▶ _AIM OF THE EXERCISE_: Please repeat the lines below, exactly and only, from the one that holds "Where should I" through the one that holds "Task: Click the gray circle badge showing 90".

▶ _EXTRACTED MATERIAL_:
────────

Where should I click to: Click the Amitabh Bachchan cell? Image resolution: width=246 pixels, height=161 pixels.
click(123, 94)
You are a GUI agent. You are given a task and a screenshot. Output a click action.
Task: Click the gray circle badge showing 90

────────

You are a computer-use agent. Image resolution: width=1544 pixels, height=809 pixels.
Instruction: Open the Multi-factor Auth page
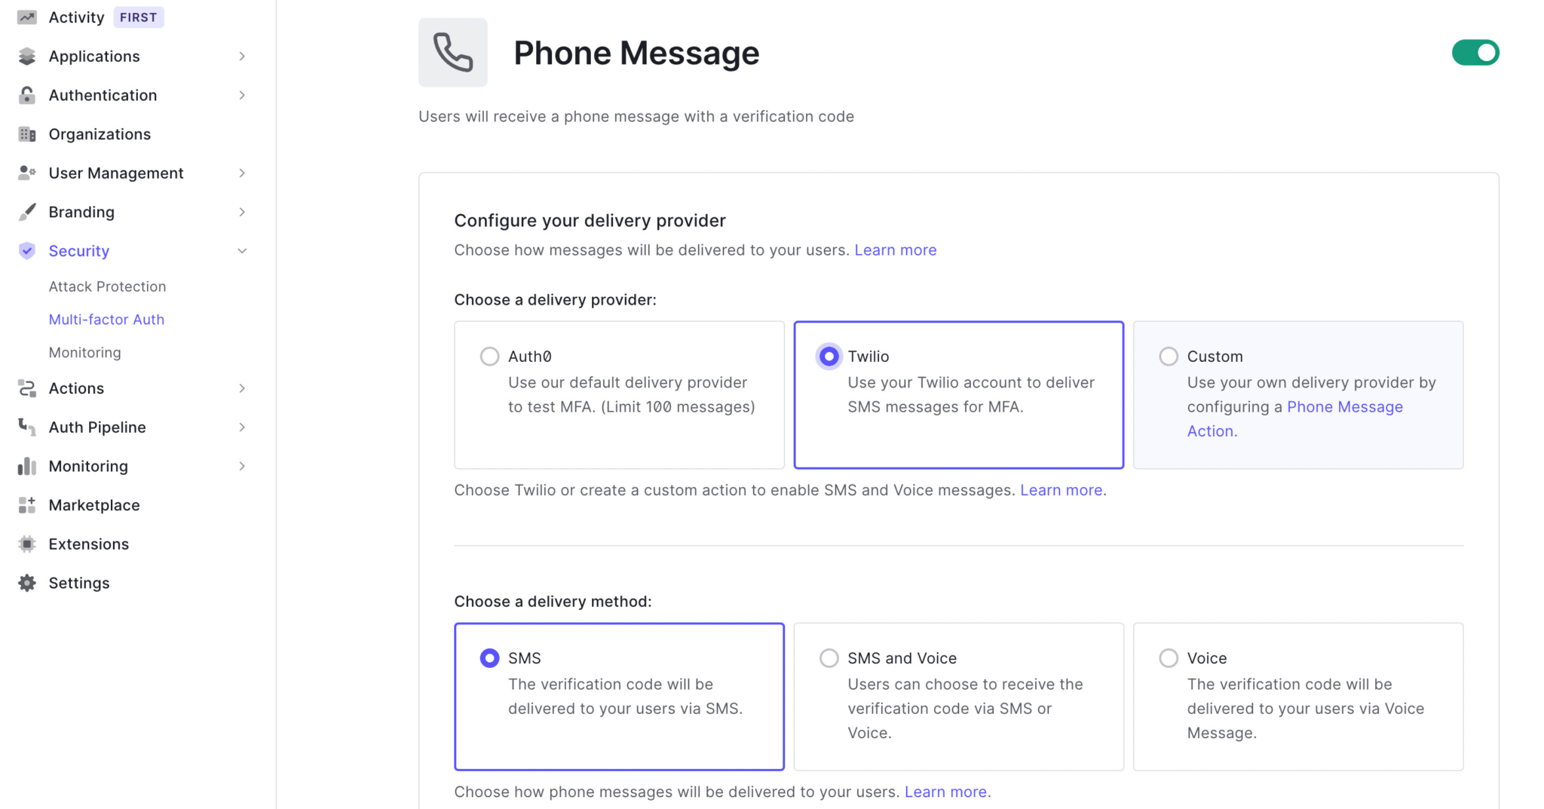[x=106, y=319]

────────

▶ _ANSWER BOX_:
Where should I click to: Click the Amitabh Bachchan cell? Image resolution: width=246 pixels, height=161 pixels.
click(123, 94)
You are a GUI agent. You are given a task and a screenshot. Output a click action.
Task: Click the gray circle badge showing 90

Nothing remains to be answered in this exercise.